> **WORK INSTRUCTIONS**:
a - In the journal thread below, why does the comment beginning "We are, whether we like it or not, usually the architects of our own path" doubt that the trip is meant to be?
b - In the journal thread below, what was the seminar the first commenter took about?

> **PROVIDED TEXT**:
• • • • •

I am half a day away from throwing in the towel. It's just one thing after another.

Adam and I are supposed to go on a date tonight. We'd better go some where with good food and great wine. Because I really really need to get out and away.

Date: 2009-08-14 11:22 pm (UTC)
From: [identity profile] seaivy.livejournal.com
I took a seminar on setting goals.
This is some of what we were told
Questions to ask your self-
What is it I want in my life five years from now?
What is it I want in my life NOW?
What small step can I take to start moving toward that goal?
Can I set a time line of small steps?
What about my present life makes me happy?
How can I maximize that happiness?
The emphasis was to live in the present and move in small steps to a future goal.

Don't know if this is any help but reading you I thought I'd share it.
Good Luck

Date: 2009-08-15 12:01 am (UTC)
From: [identity profile] ewigweibliche.livejournal.com
I keep stubbing my toe on these small steps. But I was never told the path of this God would be easy. Hoo boy. I still think this is where we're supposed to be headed, but wow are we working for it.

Date: 2009-08-15 02:24 am (UTC)
From: [identity profile] seaivy.livejournal.com
I know you are eager to go and work on your studies but if all the small steps keep blocking your path maybe it's a clue that the time is not yet. Maybe there is something else you are to do or learn before you take the path to Wales.
Try to keep open to all possibilities.

Date: 2009-08-15 08:06 am (UTC)
From: [identity profile] readthisandweep.livejournal.com
We are, whether we like it or not, usually the architects of our own path. It's clear this adventure means a great deal to you, but I can't help feeling that if it were meant to be, the journey to making it happen would have been easier.

You sound so angry & frustrated ~ is it really supposed to be this relentlessly stressful? Surely not, if this trip is the right choice for you? In my experience, things usually are the way they're meant to be. Perhaps a time of cool reflection on why you want this trip so much; an honest appraisal of your motivation & a serious look at other options, would be useful?

I do wish you energy & success with your dream, if it really is what you're supposed to be doing; a cool head in this matter. Lampeter would surely benefit from your fire & obvious gifts, but at what cost to you & your family?

Blessings



Date: 2009-08-15 04:53 pm (UTC)
From: [identity profile] ewigweibliche.livejournal.com
I do wonder. Adam and I were talking about this last night. I am usually very good at listening to myself and my motivations. I follow the still, small voice regularly enough that I think I can tell if something is a go or not.

But this experience feels entirely different. Saying yes to this move has caused huge, deep shifts within me. I think that the detail required for this is also far more challenging with a child - I'm just not my usual sharp self.

I felt very clearly that Lampeter was where we're headed, but I am open to it not being so. Something is coming, and it is good. So.... this could all be a sign that this is not the time or place. OR this could be "testing" - just how serious are we about our Yes and to the internal change we caused?

• • • • •

> **INFORMATION GIVEN**:
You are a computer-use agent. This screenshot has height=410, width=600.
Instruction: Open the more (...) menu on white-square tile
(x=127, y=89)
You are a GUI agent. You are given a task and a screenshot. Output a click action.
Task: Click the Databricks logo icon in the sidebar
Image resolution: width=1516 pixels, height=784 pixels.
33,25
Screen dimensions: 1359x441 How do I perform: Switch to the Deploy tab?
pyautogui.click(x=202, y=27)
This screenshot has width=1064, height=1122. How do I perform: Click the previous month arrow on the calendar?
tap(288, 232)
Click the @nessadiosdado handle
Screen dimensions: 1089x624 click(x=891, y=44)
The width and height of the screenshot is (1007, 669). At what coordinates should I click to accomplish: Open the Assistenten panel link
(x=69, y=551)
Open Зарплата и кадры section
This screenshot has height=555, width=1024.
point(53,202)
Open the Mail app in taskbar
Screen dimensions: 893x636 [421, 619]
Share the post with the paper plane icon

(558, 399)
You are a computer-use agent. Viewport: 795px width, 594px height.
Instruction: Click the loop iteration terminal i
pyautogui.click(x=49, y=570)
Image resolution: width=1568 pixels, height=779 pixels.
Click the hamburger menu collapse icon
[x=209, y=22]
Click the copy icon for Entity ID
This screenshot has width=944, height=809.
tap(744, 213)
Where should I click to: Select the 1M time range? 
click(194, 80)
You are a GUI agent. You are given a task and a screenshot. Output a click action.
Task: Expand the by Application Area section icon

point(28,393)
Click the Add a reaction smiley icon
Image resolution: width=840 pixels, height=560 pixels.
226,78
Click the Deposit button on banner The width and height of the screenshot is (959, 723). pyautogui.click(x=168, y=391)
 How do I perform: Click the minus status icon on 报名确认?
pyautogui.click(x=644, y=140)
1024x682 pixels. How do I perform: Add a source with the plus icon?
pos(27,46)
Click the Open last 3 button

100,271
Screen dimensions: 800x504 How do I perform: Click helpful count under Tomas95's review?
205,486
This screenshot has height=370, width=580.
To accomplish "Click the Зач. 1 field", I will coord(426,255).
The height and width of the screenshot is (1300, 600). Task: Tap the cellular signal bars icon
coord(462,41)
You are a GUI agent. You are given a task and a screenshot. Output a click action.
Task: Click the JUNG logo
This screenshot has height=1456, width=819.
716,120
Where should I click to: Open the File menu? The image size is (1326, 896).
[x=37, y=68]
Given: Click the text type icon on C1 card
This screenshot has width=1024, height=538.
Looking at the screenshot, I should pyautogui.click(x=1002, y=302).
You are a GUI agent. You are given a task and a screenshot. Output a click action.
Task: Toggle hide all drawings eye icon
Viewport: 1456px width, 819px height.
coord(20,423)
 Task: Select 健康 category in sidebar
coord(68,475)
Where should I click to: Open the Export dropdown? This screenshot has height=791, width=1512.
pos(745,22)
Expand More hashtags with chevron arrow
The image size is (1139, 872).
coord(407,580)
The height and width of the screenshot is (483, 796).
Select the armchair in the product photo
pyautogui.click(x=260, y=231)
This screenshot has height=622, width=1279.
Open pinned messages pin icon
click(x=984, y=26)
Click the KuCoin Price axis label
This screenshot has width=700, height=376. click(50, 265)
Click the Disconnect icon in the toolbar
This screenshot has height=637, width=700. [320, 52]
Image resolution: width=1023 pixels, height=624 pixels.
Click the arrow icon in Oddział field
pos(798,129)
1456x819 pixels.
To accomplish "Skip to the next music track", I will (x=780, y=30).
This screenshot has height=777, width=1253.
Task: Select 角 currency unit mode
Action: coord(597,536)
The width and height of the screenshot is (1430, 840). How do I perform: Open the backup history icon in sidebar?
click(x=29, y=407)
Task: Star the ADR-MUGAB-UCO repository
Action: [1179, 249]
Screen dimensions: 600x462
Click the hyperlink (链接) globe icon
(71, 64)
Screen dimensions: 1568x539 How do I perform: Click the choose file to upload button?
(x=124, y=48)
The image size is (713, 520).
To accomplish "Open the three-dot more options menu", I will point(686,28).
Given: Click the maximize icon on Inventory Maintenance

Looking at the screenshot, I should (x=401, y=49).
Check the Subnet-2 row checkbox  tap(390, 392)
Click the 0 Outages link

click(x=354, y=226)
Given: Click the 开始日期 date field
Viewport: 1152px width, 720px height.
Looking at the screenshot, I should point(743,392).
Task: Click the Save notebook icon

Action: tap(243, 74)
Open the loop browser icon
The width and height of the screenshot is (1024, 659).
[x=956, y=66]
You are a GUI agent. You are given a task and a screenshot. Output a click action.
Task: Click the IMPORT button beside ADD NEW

• • • • •

> **RESULTS FOR EACH TASK**:
a - The commenter feels that if the adventure were meant to be, making it happen would have been easier. The poster sounds angry, frustrated and relentlessly stressed, and the commenter thinks that should not be so if the trip were the right choice.

b - Setting goals.